WORK ORDER:
Copy whichever lines of the data hold the word "point".

RECORDS SHOWN:
*** Begin section ***

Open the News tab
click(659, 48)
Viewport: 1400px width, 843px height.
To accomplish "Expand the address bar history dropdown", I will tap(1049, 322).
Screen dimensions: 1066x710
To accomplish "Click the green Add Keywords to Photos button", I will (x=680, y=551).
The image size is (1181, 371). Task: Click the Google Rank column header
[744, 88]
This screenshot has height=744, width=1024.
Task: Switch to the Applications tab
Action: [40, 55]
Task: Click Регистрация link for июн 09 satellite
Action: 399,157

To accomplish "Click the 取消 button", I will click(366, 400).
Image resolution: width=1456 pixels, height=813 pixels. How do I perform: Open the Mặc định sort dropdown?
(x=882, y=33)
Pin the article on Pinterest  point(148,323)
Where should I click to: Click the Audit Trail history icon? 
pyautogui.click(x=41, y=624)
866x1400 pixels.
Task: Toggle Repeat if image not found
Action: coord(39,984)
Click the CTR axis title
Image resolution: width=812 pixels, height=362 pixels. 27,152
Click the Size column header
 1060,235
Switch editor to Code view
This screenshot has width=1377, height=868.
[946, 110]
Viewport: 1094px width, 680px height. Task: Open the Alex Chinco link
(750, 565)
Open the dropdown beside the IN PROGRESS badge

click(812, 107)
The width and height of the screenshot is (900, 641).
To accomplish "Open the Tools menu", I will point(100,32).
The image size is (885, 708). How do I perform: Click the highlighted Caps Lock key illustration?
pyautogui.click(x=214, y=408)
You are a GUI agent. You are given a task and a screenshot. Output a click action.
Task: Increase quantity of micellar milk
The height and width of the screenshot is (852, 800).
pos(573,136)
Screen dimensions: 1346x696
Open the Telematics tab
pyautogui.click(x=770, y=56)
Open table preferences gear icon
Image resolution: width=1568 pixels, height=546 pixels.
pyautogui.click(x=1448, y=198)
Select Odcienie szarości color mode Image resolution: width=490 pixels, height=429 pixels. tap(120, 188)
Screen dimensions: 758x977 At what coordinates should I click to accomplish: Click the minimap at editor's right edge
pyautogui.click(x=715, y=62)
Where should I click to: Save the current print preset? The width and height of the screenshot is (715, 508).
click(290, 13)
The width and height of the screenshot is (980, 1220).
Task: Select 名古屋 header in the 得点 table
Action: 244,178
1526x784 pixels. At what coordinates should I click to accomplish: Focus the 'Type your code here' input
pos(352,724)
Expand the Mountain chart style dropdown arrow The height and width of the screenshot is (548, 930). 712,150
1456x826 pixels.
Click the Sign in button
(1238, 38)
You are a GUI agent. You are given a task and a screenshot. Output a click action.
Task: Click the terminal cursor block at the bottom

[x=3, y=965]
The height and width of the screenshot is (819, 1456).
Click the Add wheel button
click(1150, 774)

*** End section ***

EXERCISE OUTPUT:
Pin the article on Pinterest  point(148,323)
To accomplish "Open the Tools menu", I will point(100,32).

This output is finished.